▸ **Activity**: Below are lines of data, and only some are wanted. Please repeat exactly those from the line that has "Open the live" through the line that has "Task: Open the Drupal Manage hamburger menu".

▸ **The data**:
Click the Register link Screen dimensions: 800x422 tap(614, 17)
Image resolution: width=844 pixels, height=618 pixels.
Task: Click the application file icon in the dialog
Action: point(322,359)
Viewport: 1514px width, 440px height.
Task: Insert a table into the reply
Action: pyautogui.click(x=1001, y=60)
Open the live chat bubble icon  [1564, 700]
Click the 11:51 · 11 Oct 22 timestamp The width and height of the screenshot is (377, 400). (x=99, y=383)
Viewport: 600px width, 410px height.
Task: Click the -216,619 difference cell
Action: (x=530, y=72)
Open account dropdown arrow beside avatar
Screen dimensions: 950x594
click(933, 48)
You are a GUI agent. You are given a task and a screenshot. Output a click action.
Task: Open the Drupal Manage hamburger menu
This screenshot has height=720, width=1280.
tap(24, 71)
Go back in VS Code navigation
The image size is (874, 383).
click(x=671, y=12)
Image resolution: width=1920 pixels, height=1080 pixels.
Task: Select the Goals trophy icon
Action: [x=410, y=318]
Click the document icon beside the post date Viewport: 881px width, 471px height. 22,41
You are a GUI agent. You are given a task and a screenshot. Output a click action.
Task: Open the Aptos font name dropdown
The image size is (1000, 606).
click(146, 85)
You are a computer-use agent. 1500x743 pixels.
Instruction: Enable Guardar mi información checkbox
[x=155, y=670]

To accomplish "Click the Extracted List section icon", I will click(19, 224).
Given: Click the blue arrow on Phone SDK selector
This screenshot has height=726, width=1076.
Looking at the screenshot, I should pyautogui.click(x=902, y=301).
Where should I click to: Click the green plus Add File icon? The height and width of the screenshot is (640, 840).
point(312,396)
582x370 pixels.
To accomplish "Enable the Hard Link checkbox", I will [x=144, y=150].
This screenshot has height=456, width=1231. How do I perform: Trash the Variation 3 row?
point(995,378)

▸ **Result of this task**:
Open the live chat bubble icon  [1564, 700]
Click the 11:51 · 11 Oct 22 timestamp The width and height of the screenshot is (377, 400). (x=99, y=383)
Viewport: 600px width, 410px height.
Task: Click the -216,619 difference cell
Action: (x=530, y=72)
Open account dropdown arrow beside avatar
Screen dimensions: 950x594
click(933, 48)
You are a GUI agent. You are given a task and a screenshot. Output a click action.
Task: Open the Drupal Manage hamburger menu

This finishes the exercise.